■ **Supplied data**
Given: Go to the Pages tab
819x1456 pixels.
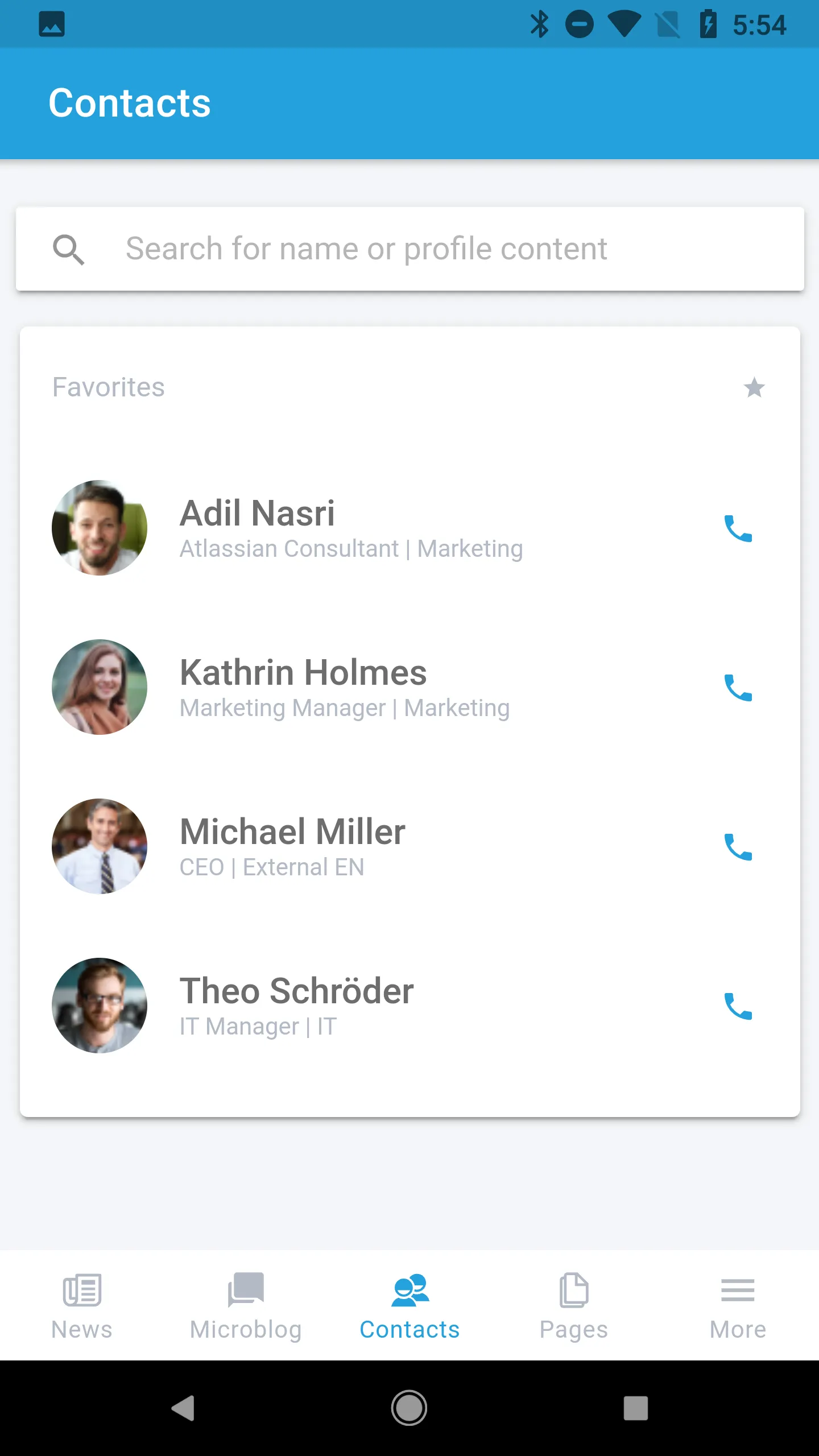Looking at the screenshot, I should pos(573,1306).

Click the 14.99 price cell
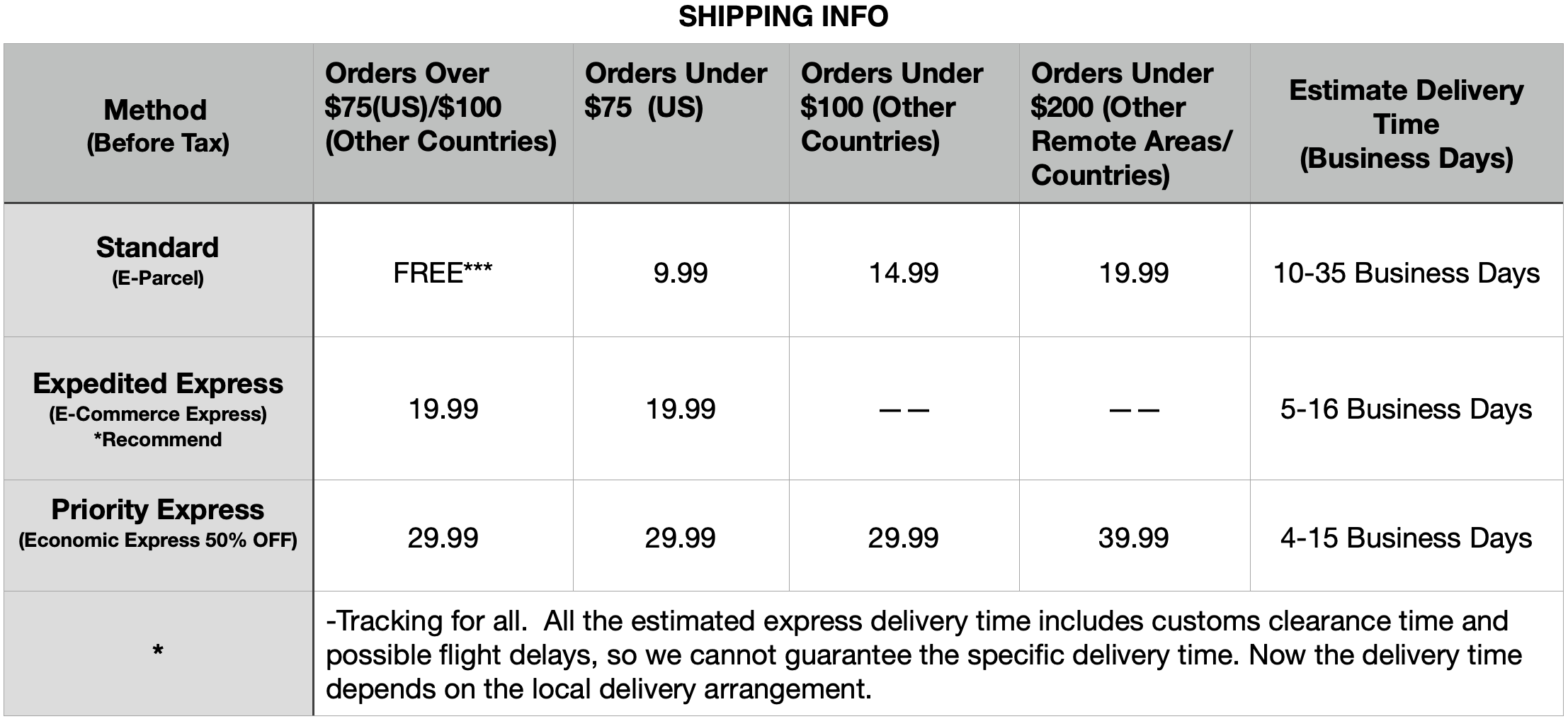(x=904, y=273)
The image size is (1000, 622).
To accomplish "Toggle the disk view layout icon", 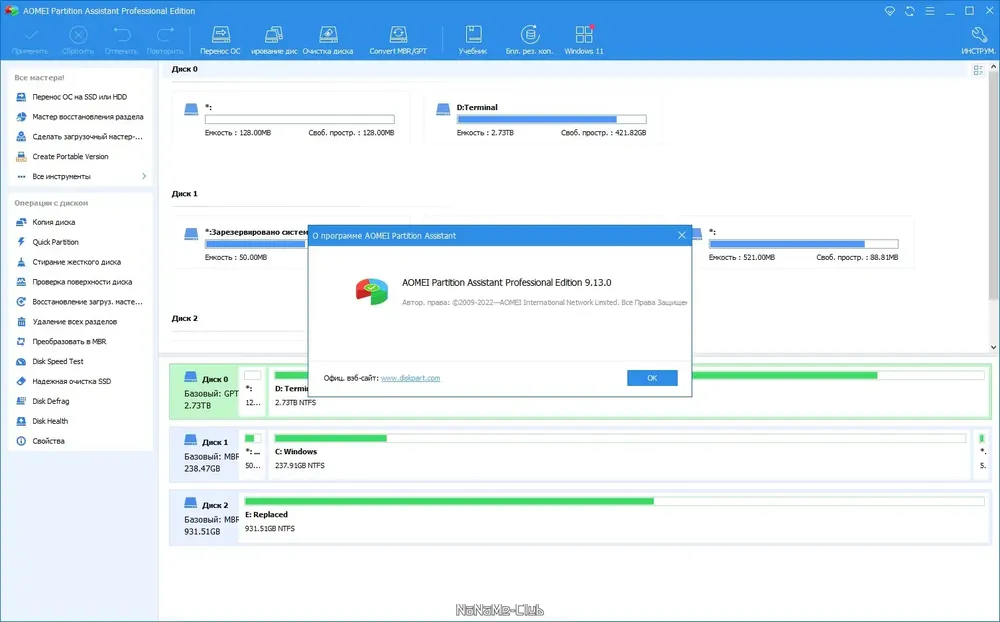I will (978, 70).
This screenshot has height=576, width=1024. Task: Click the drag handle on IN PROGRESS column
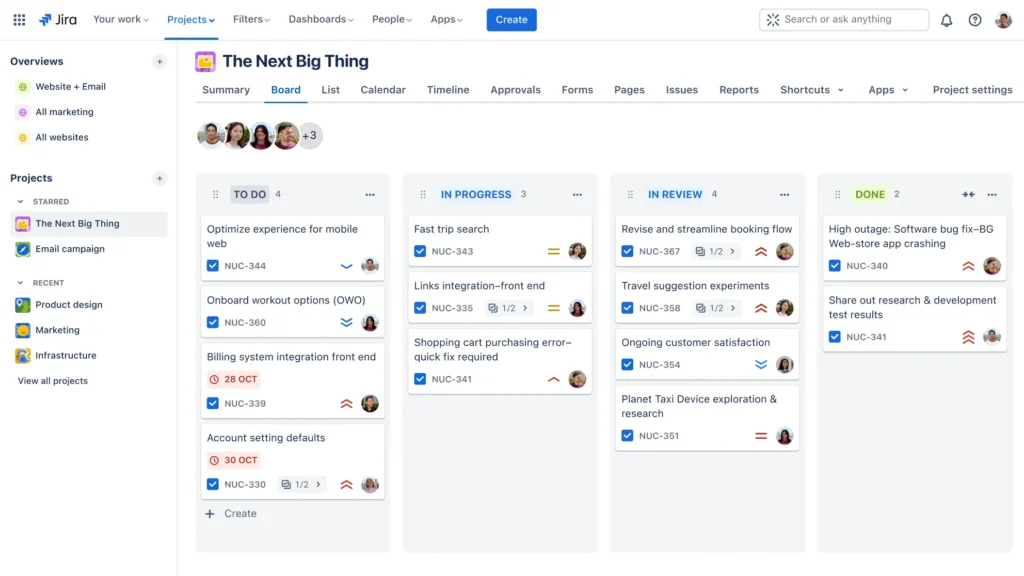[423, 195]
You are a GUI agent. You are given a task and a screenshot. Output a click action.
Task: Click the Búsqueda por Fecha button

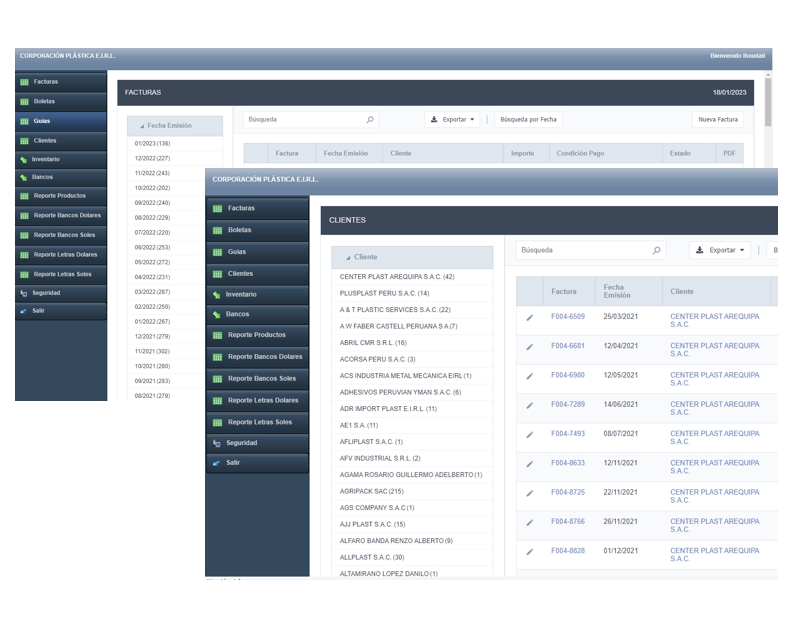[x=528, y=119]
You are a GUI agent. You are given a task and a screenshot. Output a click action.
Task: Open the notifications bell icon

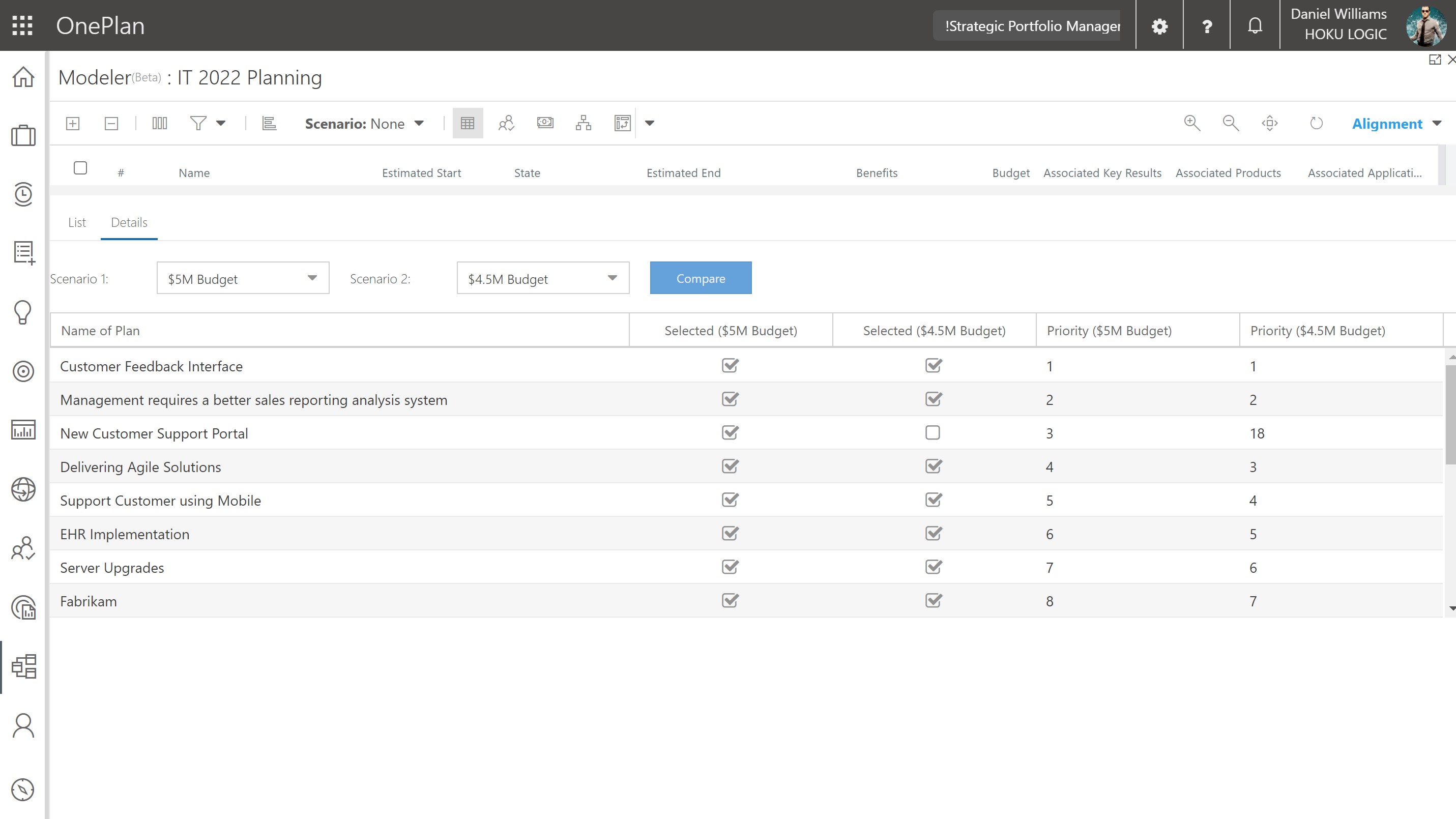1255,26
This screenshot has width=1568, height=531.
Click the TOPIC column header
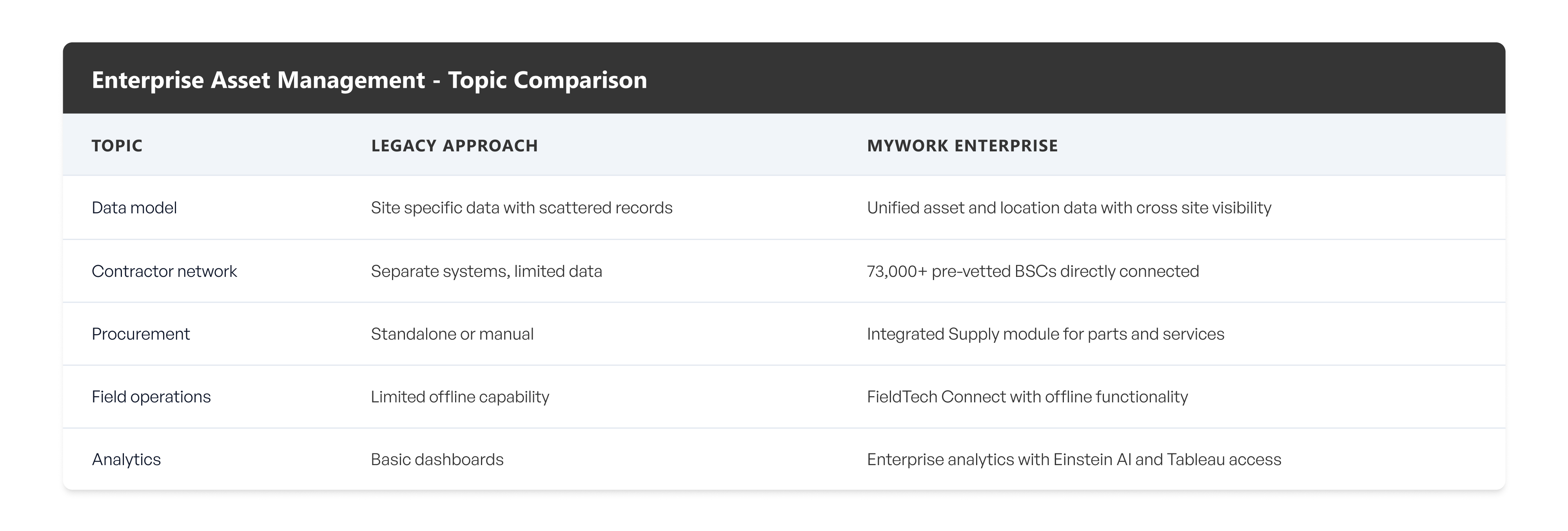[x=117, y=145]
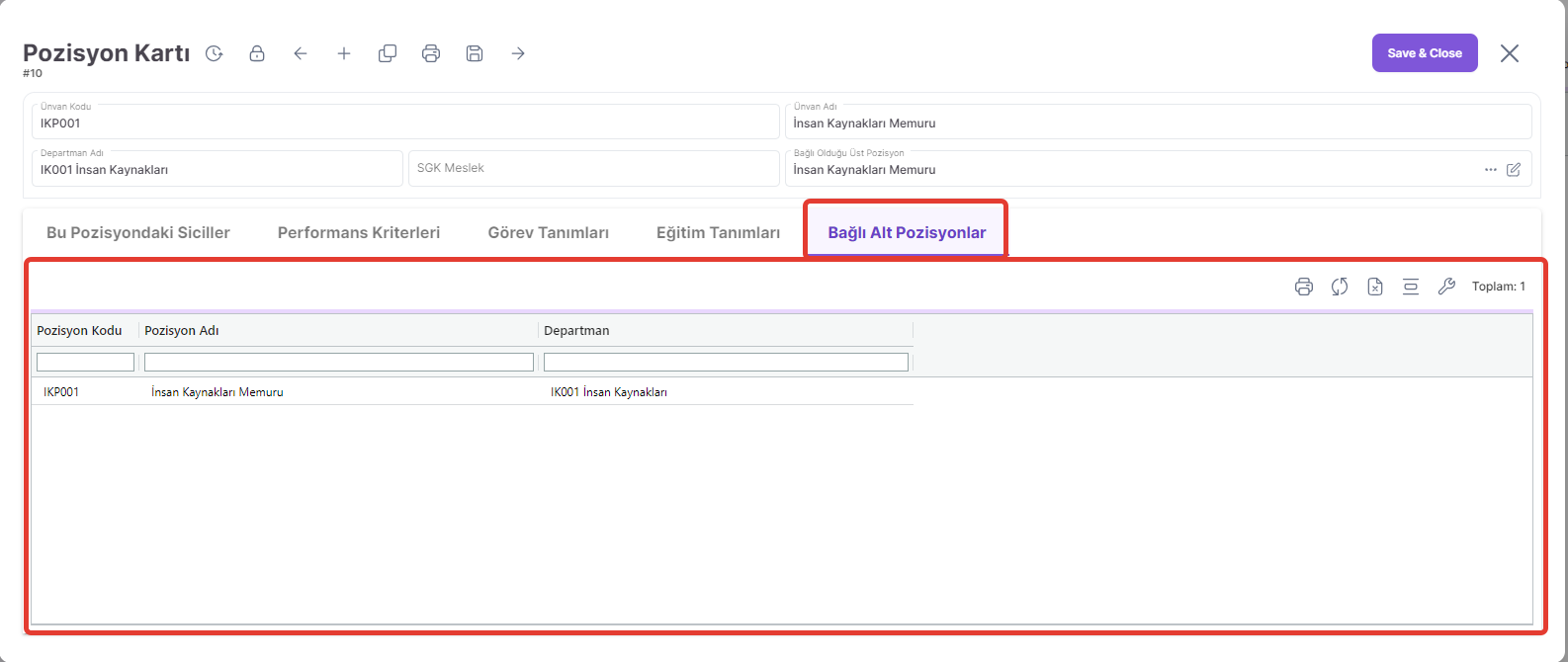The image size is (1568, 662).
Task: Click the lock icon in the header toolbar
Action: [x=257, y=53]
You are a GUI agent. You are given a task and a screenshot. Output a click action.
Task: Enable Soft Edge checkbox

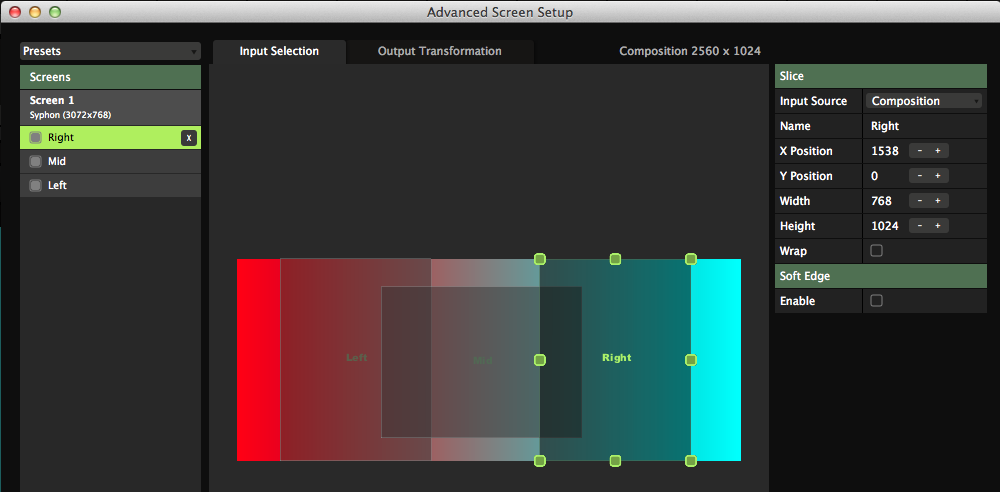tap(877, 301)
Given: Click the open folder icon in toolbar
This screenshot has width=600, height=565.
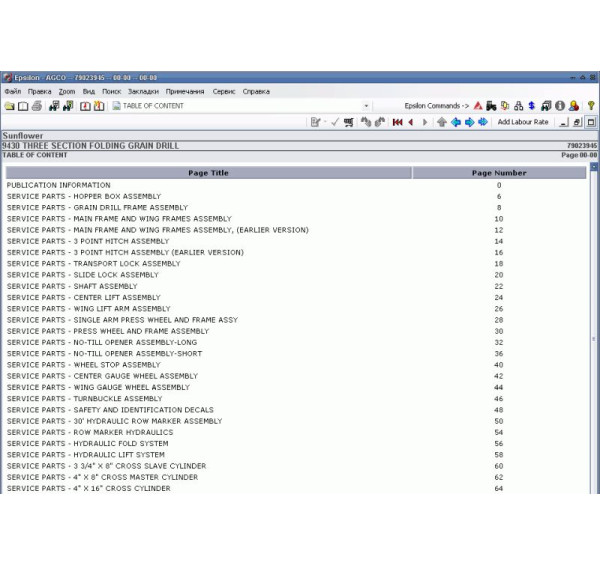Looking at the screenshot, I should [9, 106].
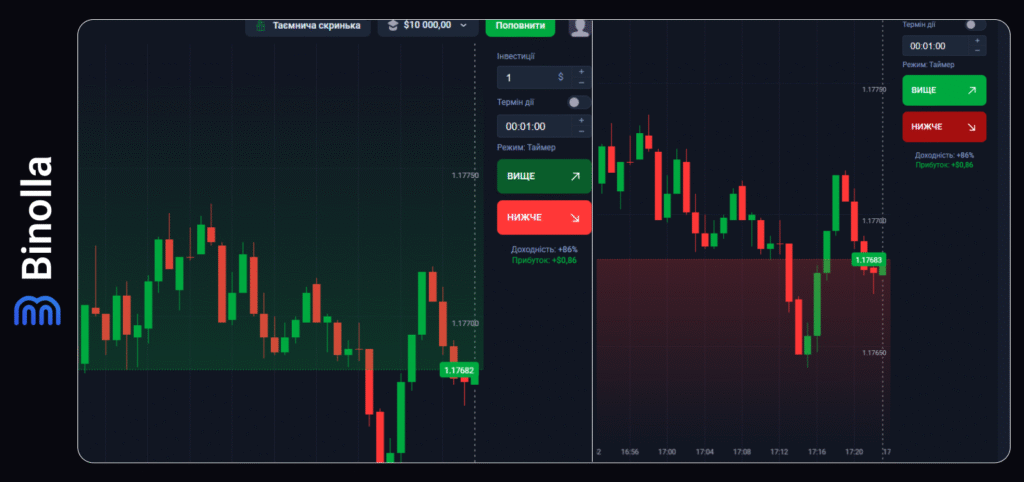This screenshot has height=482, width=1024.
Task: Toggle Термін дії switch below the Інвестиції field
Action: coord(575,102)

■ **Work to be completed**
Transcribe exactly the span of lines that opens with the line holding "Given: Click the open folder icon in toolbar" and closes with the last line of the entries above. Omit pictures.

■ **Solution below**
Given: Click the open folder icon in toolbar
This screenshot has width=600, height=565.
Looking at the screenshot, I should [9, 106].
This screenshot has height=482, width=1024.
Task: Toggle Термін дії switch below the Інвестиції field
Action: coord(575,102)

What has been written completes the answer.